▸ **YOUR OBJECTIVE**: Begin at the line below that contains "This screenshot has width=600, height=400.". Repeat it and all remaining lines of the records exactly.

----- DATA RECORDS

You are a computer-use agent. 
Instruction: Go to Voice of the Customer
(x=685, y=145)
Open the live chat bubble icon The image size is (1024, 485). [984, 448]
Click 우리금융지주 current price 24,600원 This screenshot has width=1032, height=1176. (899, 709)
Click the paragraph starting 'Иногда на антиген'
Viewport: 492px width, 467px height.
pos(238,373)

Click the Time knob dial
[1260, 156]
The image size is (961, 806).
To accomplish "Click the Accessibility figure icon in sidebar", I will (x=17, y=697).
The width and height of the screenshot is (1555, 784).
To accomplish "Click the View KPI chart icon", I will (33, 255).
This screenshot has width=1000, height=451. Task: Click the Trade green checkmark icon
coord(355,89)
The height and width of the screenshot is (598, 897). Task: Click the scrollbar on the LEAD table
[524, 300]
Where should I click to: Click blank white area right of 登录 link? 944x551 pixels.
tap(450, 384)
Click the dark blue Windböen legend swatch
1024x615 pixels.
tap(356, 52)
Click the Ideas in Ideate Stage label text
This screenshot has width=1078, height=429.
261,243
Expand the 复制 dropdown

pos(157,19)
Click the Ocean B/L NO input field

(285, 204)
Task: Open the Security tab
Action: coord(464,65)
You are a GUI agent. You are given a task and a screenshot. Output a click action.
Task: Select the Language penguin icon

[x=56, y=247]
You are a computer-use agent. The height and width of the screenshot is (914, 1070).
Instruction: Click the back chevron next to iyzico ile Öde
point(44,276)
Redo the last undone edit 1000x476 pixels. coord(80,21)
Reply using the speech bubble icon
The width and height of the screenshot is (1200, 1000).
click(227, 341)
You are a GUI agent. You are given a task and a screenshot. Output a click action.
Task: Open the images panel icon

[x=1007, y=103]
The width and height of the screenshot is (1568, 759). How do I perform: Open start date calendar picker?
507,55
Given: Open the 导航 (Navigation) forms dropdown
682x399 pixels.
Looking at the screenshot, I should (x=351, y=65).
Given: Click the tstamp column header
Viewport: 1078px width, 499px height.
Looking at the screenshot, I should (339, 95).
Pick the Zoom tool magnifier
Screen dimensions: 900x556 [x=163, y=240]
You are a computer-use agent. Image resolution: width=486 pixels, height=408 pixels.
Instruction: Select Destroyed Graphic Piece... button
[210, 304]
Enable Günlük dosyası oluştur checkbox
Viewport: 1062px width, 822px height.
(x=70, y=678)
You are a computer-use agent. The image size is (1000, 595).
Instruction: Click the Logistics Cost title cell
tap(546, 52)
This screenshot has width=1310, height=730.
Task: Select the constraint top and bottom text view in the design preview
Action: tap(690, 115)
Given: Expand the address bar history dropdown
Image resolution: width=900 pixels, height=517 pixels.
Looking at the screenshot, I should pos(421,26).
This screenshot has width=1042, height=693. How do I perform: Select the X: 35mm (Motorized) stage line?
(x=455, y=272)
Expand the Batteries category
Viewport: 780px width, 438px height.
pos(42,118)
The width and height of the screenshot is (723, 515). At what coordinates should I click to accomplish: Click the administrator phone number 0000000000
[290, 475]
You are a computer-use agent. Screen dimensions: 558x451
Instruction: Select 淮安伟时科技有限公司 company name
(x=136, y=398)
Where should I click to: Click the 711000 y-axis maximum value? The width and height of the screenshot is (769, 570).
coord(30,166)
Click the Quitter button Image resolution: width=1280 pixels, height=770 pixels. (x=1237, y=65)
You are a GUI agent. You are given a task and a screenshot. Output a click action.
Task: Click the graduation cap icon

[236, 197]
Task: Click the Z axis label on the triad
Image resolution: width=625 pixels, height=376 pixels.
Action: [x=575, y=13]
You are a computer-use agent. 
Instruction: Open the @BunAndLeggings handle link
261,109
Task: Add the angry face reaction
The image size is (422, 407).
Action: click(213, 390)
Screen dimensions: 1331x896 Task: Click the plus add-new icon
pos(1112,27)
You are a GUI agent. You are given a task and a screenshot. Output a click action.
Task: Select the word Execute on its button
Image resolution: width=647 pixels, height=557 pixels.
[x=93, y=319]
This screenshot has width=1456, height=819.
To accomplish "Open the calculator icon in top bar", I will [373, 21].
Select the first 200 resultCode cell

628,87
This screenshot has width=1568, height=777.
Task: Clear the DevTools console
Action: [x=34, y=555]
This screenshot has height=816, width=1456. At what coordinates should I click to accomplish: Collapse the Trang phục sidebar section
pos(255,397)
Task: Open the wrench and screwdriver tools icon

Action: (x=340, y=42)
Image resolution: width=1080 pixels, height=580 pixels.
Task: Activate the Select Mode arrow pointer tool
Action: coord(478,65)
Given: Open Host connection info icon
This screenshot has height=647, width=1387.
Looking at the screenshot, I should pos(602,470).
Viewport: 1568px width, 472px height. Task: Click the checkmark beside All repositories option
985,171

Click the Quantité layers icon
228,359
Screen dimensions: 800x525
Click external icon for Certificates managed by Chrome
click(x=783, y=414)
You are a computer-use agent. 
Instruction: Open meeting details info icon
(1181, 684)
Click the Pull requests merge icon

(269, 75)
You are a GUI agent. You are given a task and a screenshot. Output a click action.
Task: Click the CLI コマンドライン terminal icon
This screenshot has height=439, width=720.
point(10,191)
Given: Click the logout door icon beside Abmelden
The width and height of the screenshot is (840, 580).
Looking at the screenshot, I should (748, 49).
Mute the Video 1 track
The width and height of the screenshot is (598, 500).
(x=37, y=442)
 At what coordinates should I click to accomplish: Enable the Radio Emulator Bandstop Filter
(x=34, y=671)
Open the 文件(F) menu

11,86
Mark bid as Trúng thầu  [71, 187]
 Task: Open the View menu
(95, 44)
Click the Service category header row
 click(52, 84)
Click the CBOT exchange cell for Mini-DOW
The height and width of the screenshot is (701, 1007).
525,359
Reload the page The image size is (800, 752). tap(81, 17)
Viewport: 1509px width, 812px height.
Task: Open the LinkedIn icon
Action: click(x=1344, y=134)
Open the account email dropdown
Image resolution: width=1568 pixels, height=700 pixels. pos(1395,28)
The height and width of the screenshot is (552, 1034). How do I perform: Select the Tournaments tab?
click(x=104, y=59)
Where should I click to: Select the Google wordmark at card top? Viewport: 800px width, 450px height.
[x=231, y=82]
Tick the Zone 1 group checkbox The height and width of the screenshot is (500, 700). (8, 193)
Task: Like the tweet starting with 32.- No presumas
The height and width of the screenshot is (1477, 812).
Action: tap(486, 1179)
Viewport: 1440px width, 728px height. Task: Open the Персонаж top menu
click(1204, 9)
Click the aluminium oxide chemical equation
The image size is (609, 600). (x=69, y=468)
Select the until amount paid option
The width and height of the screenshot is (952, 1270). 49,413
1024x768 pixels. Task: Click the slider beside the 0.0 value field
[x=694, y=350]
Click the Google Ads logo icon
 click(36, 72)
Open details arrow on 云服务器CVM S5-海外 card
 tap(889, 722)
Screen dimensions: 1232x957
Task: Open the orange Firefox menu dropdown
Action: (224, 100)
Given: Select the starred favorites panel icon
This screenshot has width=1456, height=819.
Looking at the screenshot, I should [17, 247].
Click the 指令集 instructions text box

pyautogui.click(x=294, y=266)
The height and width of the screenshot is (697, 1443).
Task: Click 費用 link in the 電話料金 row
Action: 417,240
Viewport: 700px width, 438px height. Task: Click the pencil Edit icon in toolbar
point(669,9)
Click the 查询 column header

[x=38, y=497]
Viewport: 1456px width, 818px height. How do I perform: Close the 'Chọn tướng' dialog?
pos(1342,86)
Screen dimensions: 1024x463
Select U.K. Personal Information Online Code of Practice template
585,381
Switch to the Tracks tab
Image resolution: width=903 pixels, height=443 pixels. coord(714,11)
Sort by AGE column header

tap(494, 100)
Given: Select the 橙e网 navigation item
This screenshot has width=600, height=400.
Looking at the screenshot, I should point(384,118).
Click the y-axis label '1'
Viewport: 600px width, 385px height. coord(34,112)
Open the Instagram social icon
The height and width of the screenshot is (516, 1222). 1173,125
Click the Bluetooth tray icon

----------

▸ **RESPONSE FOR THIS EXERCISE**:
This screenshot has width=600, height=400.
Looking at the screenshot, I should point(384,118).
Click the y-axis label '1'
Viewport: 600px width, 385px height. coord(34,112)
Open the Instagram social icon
The height and width of the screenshot is (516, 1222). 1173,125
Click the Bluetooth tray icon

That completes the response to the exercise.